Чтобы вырваться на волю.
Быть может, вырваться на волю вдвоем.
Экипаж миновал ряд итальянских деревенских домишек. В паре окон Элисабета заметила людей и позавидовала простоте их существования, впрочем, одновременно сознавая, как они стеснены, как ограничены одним-единственным веком, как непрочны их бренные жизни, как подтачивают их уходящие годы.
Как же хрупки и эфемерны эти человеческие существа!
Проехав какое-то время, коляска выкатила на поле из того же твердого материала, что и дорога, и приблизилась к циклопическому металлическому сооружению с распахнутыми массивными воротами. Солдат повернул ключ, и рычание экипажа закончилось.
– Что сие за место? – поинтересовалась Элисабета.
– Ангар, – пояснил Рун. – Место, где стоят самолеты.
Батори кивнула. Она знала, что такое самолеты, – видела их огни в ночных небесах над Римом. В своих маленьких апартаментах графиня раздумывала над их изображениями, изумляясь чудесам этого века.
В тени ангара она заметила маленький белый самолет с синей полосой на боку. Из двери в его боку появилась Надия на верху короткой лесенки.
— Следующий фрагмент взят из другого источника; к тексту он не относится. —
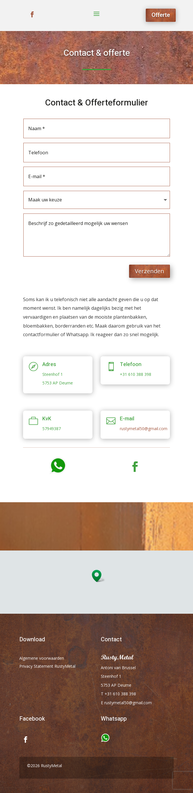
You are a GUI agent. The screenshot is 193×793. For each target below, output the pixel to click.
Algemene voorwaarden (41, 658)
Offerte (161, 15)
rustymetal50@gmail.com (143, 428)
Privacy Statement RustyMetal (47, 666)
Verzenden (149, 271)
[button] (98, 576)
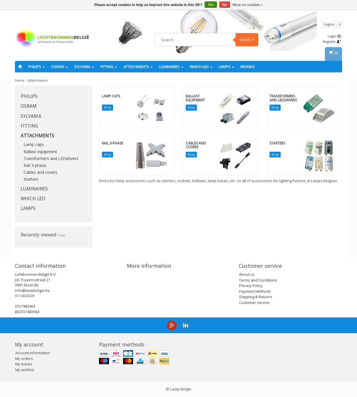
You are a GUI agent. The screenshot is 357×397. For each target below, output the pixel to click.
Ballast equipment (40, 151)
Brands (247, 66)
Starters (31, 179)
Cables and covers (40, 172)
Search (247, 39)
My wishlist (24, 369)
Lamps (226, 66)
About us (247, 274)
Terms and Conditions (258, 280)
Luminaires (171, 66)
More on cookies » (248, 5)
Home (19, 80)
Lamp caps (34, 144)
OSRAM (59, 66)
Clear (62, 235)
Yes (211, 5)
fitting (108, 66)
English (329, 24)
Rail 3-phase (35, 165)
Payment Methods (255, 291)
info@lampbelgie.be (32, 290)
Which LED (201, 66)
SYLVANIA (84, 66)
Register (332, 41)
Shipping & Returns (255, 296)
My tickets (23, 364)
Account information (32, 352)
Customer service (254, 302)
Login (334, 36)
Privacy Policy (251, 285)
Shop (107, 107)
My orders (24, 358)
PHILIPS (36, 66)
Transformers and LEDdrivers (51, 158)
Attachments (138, 66)
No (224, 5)
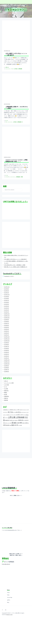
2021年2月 (6, 310)
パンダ (12, 68)
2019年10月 (6, 340)
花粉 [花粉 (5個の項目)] (12, 425)
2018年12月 (6, 360)
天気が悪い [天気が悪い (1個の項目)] (16, 420)
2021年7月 (6, 300)
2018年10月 (6, 363)
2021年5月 (6, 304)
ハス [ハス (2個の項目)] (14, 414)
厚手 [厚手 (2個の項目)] (9, 420)
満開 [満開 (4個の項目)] (20, 423)
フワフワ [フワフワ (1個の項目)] (6, 417)
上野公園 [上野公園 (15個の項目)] (11, 417)
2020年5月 (6, 327)
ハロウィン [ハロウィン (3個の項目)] (22, 414)
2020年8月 (6, 321)
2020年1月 (6, 335)
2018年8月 (6, 367)
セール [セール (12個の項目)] (10, 412)
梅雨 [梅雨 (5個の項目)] (15, 423)
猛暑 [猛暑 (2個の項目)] (26, 423)
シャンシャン (7, 68)
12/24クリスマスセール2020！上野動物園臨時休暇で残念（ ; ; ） (16, 160)
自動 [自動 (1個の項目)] (10, 425)
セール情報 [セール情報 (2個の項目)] (15, 412)
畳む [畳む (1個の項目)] (28, 423)
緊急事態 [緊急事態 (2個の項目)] (7, 425)
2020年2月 (6, 333)
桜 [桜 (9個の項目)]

Клыки Элисабеты стали чуточку длиннее: тело помнило бесчисленные унижения, коим подвергала ее эта долговязая женщина.
Рун направил Элисабету из автомобиля, причем движения обоих были очень неуклюжи из-за обжигающих браслетов кандалов, связывающих их вместе. Вслед за другими они направились в густой сумрак здания.
Надия присоединилась к ним.
– Я тщательно проверила самолет. Он чист.
– Здесь достаточно темно, – обернулся Рун к графине. – Если хочешь, можешь сейчас снять свою паранджу.
Обрадовавшись такой возможности, она свободной рукой отвела ткань с лица. Прохладный воздух овеял ей лицо и губы, принося запах дегтя, смолы, гари и какие-то еще едкие и горькие запахи. Похоже, эта эпоха питается огнем и горящей нефтью.
Элисабета отвернула лицо от распахнутых ворот. Даже рассеянный солнечный свет ранил ее, но она постаралась скрыть свою боль. Вместо того смотрела на солдата, потягивающегося и притаптывающего, чтобы разогнать кровь в ногах после долгого сидения за кормилом. Он напомнил ей горячего жеребца, пробывшего в стойле слишком долго и наконец выпущенного на волю. Титул Воитель Человечества пристал ему как нельзя лучше.
При этом он ни на шаг не отходил от женщины Эрин Грейнджер. Он откровенно без ума от нее, и даже Рун в присутствии этой женщины ведет себя не совсем так, как хотелось бы Элисабете.
И все же она не могла не признать, что женщина-историк не лишена некоторой атлетической грации и наделена острым умом. В иное время, в иной жизни они могли бы даже стать подругами.
Надия направилась обратно к самолету.
– Если мы собираемся успеть на встречу, то должны уже отправляться.
Группа вслед за ней начала подниматься по лесенке в самолет.
Забравшись внутрь, Элисабета поглядела налево, на тесную комнатку с двумя небольшими креслами, наклонными окнами, красными и черными рычажками и пуговками.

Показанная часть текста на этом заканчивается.